EDR610 : The Class : Population/Sampling : Procedures : Lesson5-1-1

Lesson5-1-1: Population and Sampling Procedures

Just to remind ourselves why we sample in research:
• time
• cost
• convenience/accessibility

In other words, we "trade off" the above "practicality" factors vs. the "certainty" that we would have by "taking a census" (also known as "canvassing") the entire population. (Although there are situations where such a census is not as costly or time-consuming, and so we might choose to go ahead and do it).
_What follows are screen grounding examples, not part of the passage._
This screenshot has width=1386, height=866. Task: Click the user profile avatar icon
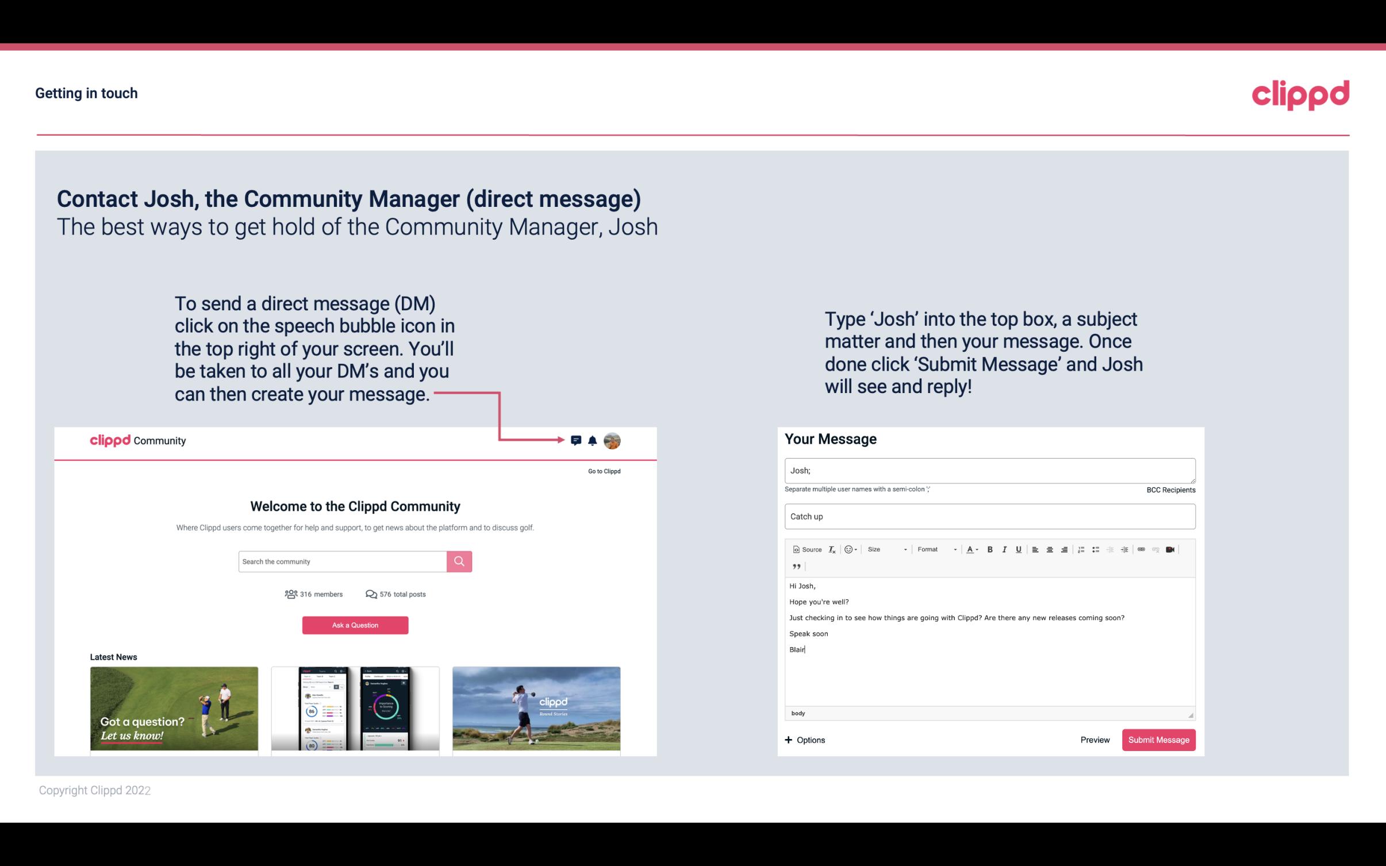tap(613, 441)
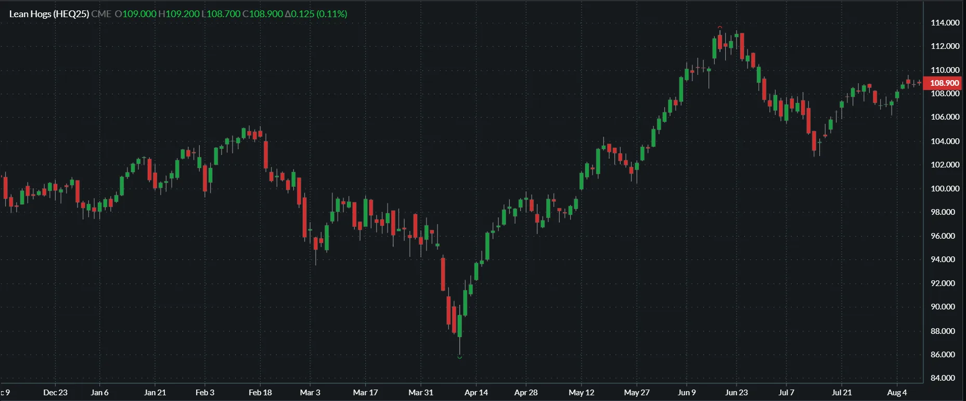Select the Aug 4 date on the time axis

tap(897, 393)
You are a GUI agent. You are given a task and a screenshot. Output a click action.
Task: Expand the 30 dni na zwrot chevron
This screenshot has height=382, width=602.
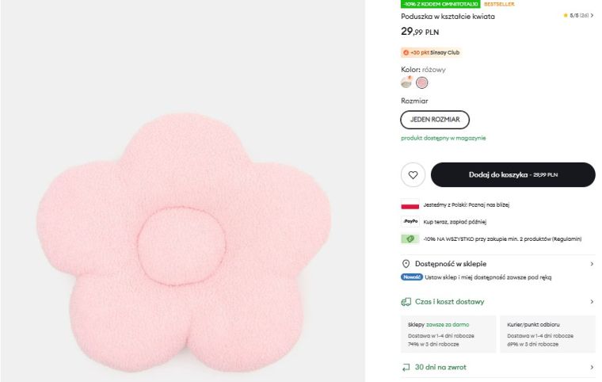click(x=591, y=367)
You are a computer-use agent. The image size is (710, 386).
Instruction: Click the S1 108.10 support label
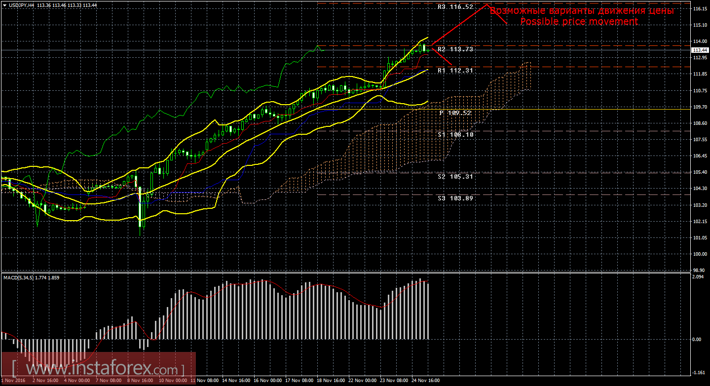point(455,134)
Open the link below to read a scenario that illustrates why we use sampling.

We're also currently learning in Intro to Statistics that we can get pretty close to "virtual certainty" (e.g., "95% confidence") with a 'well-chosen' (e.g., representative) sample from that population! So we may not have too much to lose, and everything to gain, by taking a sample in most cases instead of a census of the entire population!

Let's just review the process of defining a population, drawing or selecting a sample, and then "cycling back" to project or generalize the findings back to the target population!

 Select sample from population and conduct study with sample subjects Generalized or "project back" the findings/results from your sample subjects back to the population

KEY ISSUE is one of "Confidence" (of your generalization):

***: how "certain" can you be that the findings from the sample will hold true for the entire population? Especially if we didnt "study" (e.g., survey or interview) everyone?

***: how "typical" or representative is the sample of this population?

"SURE THINK SOLUTION:" Study the ENTIRE POPULATION! This is called a "census" (or "canvassing" the population)

BARRIERS: Time & cost! (Is it really feasible to study everyone?)

YOU MAY NOT HAVE TO! It's been shown that the main factor in generalizability is not HOW MANY SAMPLE SUBJECTS, but rather, THE PROCESS BY WHICH THEY WERE SELECTED

***If randomly -- you're hoping you'll get a "good enough mix" on other contaminating variables or threats to validity so that they will cancel out (e.g., mix of ethnicities, I.Q.'s. & so forth). It's been shown that under random selection, a 10% sample in many cases

Let's look at the "tree" or "family" of the various sampling methods and procedures (Figure 1) and also cycle through the various types, starting below!

SAMPLING PROCEDURES

Before proceeding with the lesson, read this informative introduction to Sampling.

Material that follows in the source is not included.